The recommendation was based on the the phase III ENDEAVOR study, in which carfilzomib and dexamethasone reduced the risk of progression by 47% compared with bortezomib (Velcade) and dexamethasone in patients with relapsed multiple myeloma. The median progression-free survival (PFS) with carfilzomib was 18.7 versus 9.4 months with bortezomib (HR, 0.53; 95% CI, 0.44-0.65; P <.0001).
The CHMP opinion suggests carfilzomib is likely to be approved for this indication when the European Commission issues its final decision. The EC previously approved carfilzomib for use in combination with lenalidomide and dexamethasone for the treatment of patients with multiple myeloma following ≥1 prior therapy.
"In the first ever comparative phase III head-to-head study of 2 proteasome inhibitors in relapsed multiple myeloma, Kyprolis in combination with dexamethasone nearly doubled progression-free survival compared to a current standard of care regimen," Sean E. Harper, MD, executive vice president of Research and Development at Amgen, said in a statement. "We are pleased that the CHMP has recognized these robust data with a positive opinion, and we look forward to ensuring approval of this extended indication of Kyprolis."

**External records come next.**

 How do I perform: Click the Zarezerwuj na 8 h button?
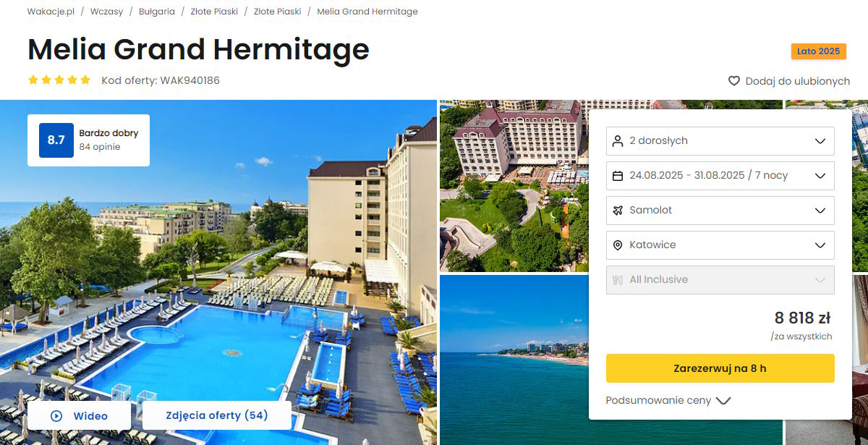pyautogui.click(x=720, y=368)
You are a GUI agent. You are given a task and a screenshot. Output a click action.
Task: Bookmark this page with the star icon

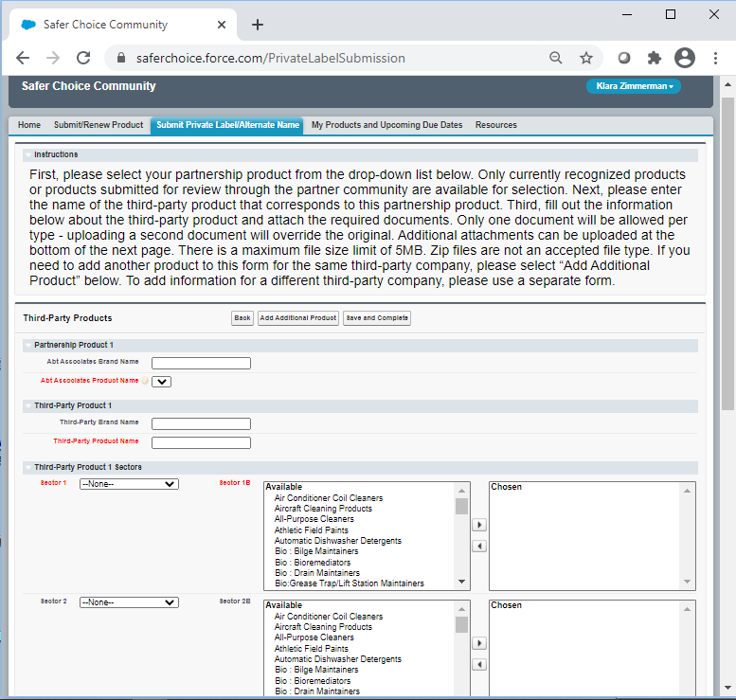coord(586,58)
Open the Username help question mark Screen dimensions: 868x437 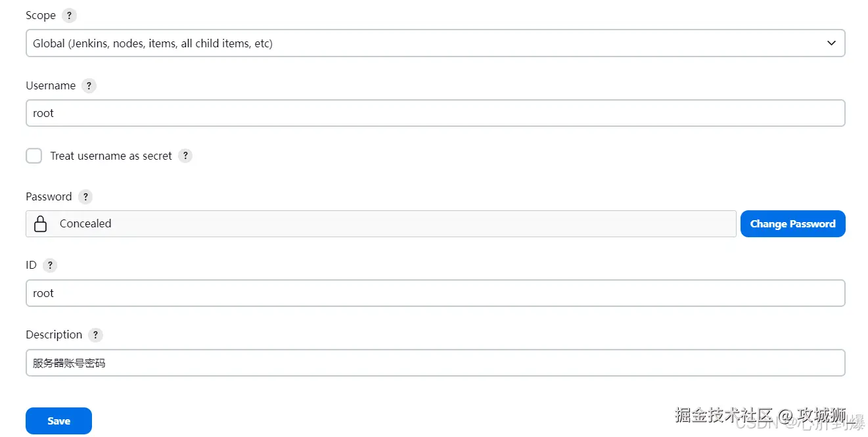coord(89,86)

In the phase III ENDEAVOR study, 929 patients were randomized to receive carfilzomib as a 30-minute infusion along with dexamethasone (n = 464) or bortezomib and dexamethasone (n = 465). Carfilzomib was administered at a starting dose of 20 mg/m2 on days 1 and 2 of cycle 1. If tolerated, the dose was escalated to 56 mg/m2 on day 8 of cycle 1. After this point, the 56 mg/m2 dose was maintained on days 9, 15, and 16 and throughout subsequent cycles. In the control arm, patients received bortezomib at 1.3 mg/m2. The majority of patients received bortezomib subcutaneously (75%).
The median age of patients enrolled in the trial was 65 years. All but 7% of patients had ECOG PS of 0 or 1 (about 50% ECOG 0), and about 20% of the patients had high-risk cytogenetic by fluorescence in situ hybridization. The primary endpoint was PFS, with overall survival (OS), objective response rate (ORR), duration of response, and safety as secondary measures.
The advantage in PFS seen with carfilzomib was consistent across subgroups. The median OS was 24.3 months in the bortezomib arm but had not yet been reached in the carfilzomib arm (HR, 0.79; P = .066). However, at the time of the primary analysis, survival data were not yet mature.
The ORR was 77% with carfilzomib versus 63% with bortezomib. The complete response rate with carfilzomib was 13% versus 6% with bortezomib. The rate of very good partial response or better with carfilzomib was 54% compared with 29% with bortezomib.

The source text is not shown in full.